__EXERCISE TASKS__:
(a) Summarize the passage on wolf parasites in two sentences.
(b) Resume the passage on wolf parasites, picking up after its final sentence.
PASSAGE PROVIDED Block Start
Wolves carry ectoparasites and endoparasites; those in the former Soviet Union have been recorded to carry at least 50 species. Most of these parasites infect wolves without adverse effects, though the effects may become more serious in sick or malnourished specimens.

===Extoparasites===
Wolves are often infested with a variety of arthropod exoparasites, including fleas, ticks, lice, and mites. The most harmful to wolves, particularly pups, is the mange mite (Sarcoptes scabiei), though they rarely develop full-blown mange, unlike foxes. Lice, such as Trichodectes canis, may cause sickness in wolves, but rarely death. Ticks of the genus Ixodes can infect wolves with Lyme disease and Rocky Mountain spotted fever. The tick Dermacentor pictus also infests wolves. Other ectoparasites include chewing lice, sucking lice and the fleas Pulex irritans and Ctenocephalides canis.

===Endopatasites===
Endoparasites known to infect wolves include: protozoans and helminths (flukes, tapeworms, roundworms and thorny-headed worms). Of 30,000 protozoan species, only a few have been recorded to infect wolves: Isospora, Toxoplasma, Sarcocystis, Babesia, and Giardia. Some wolves carry Neospora caninum, which can be spread to cattle and is correlated with bovine miscarriages.
PASSAGE PROVIDED Block End
ENTRIES SUPPLIED Block Start
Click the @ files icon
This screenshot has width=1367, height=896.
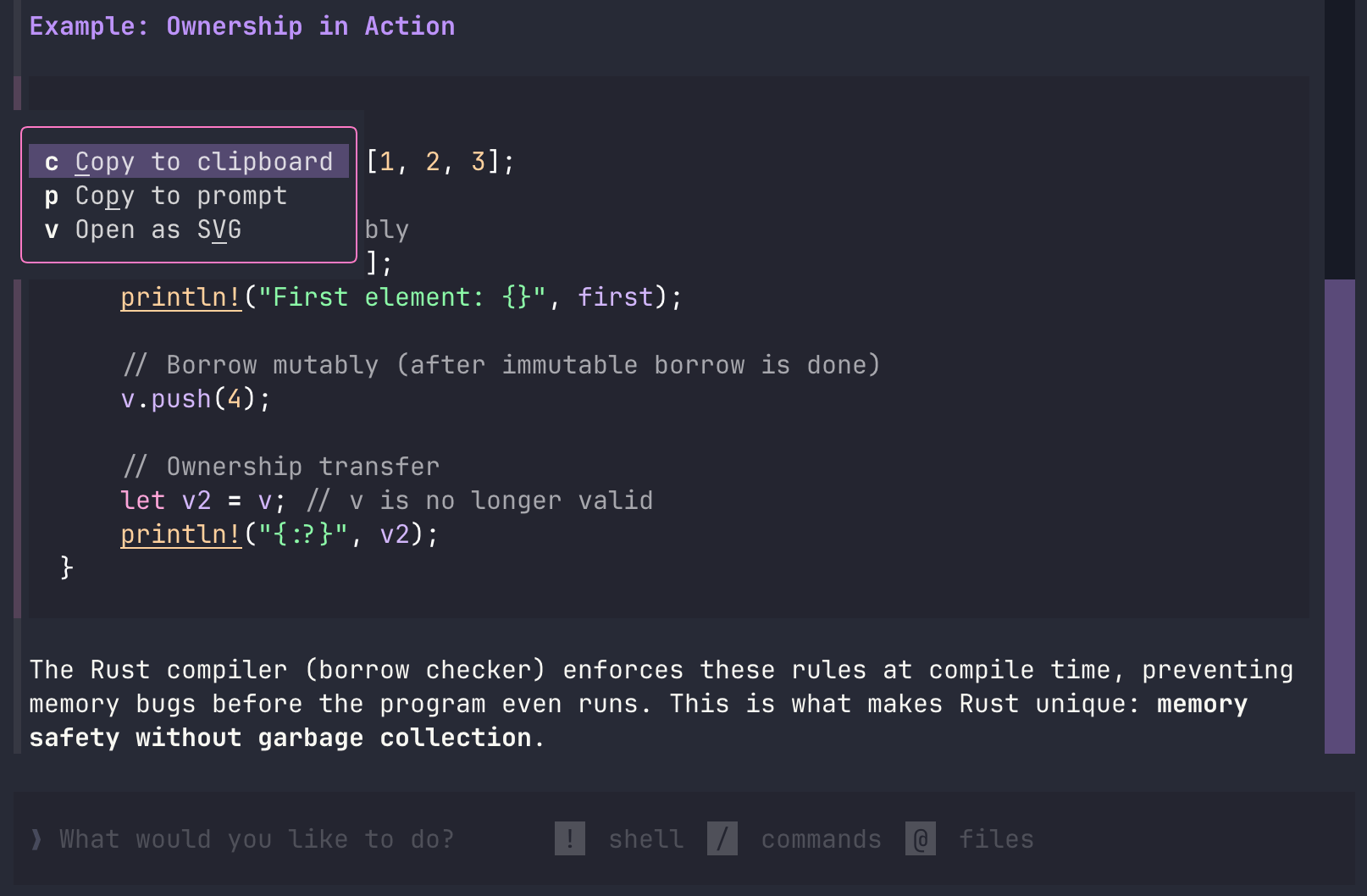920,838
ENTRIES SUPPLIED Block End
ENTRIES SUPPLIED Block Start
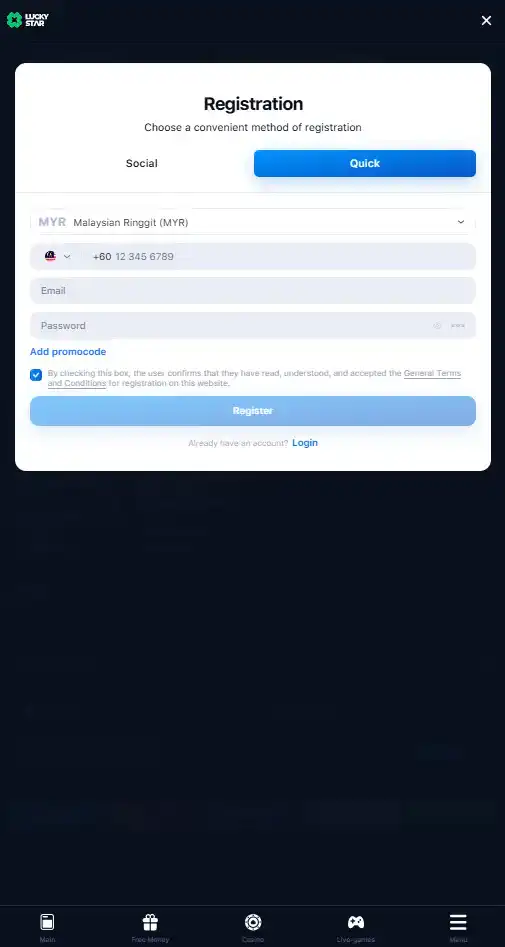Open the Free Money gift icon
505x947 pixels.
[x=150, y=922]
ENTRIES SUPPLIED Block End
__NUMBERED RESPONSES__:
(a) Wolves carry both ectoparasites and endoparasites, most of which do them no harm, though the effects can be more serious in sick or malnourished animals. Fleas, ticks, lice, and mites live on wolves, with the mange mite being the most harmful, while the endoparasites include protozoans and helminths such as flukes, tapeworms, roundworms, and thorny-headed worms.

(b)
Among flukes, the most common in North American wolves is Alaria, which infects small rodents and amphibians which are eaten by wolves. Upon reaching maturity, Alaria migrates to the wolf's intestine, but does little harm. Metorchis conjunctus, which enters wolves through eating fish, infects the wolf's liver or gall bladder, causing liver disease, inflammation of the pancreas, and emaciation. Most other fluke species reside in the wolf's intestine, though Paragonimus westermani lives in the lungs. Tapeworms are commonly found in wolves, as their primary hosts are ungulates, small mammals, and fish, which wolves feed upon. Tapeworms generally cause little harm in wolves, though this depends on the number and size of the parasites, and the sensitivity of the host. Symptoms often include constipation, toxic and allergic reactions, irritation of the intestinal mucosa, and malnutrition. Infections by the tapeworm Echinococcus granulosus in ungulate populations tend to increase in areas with high wolf densities, as wolves can shed Echinoccocus eggs in their feces onto grazing areas.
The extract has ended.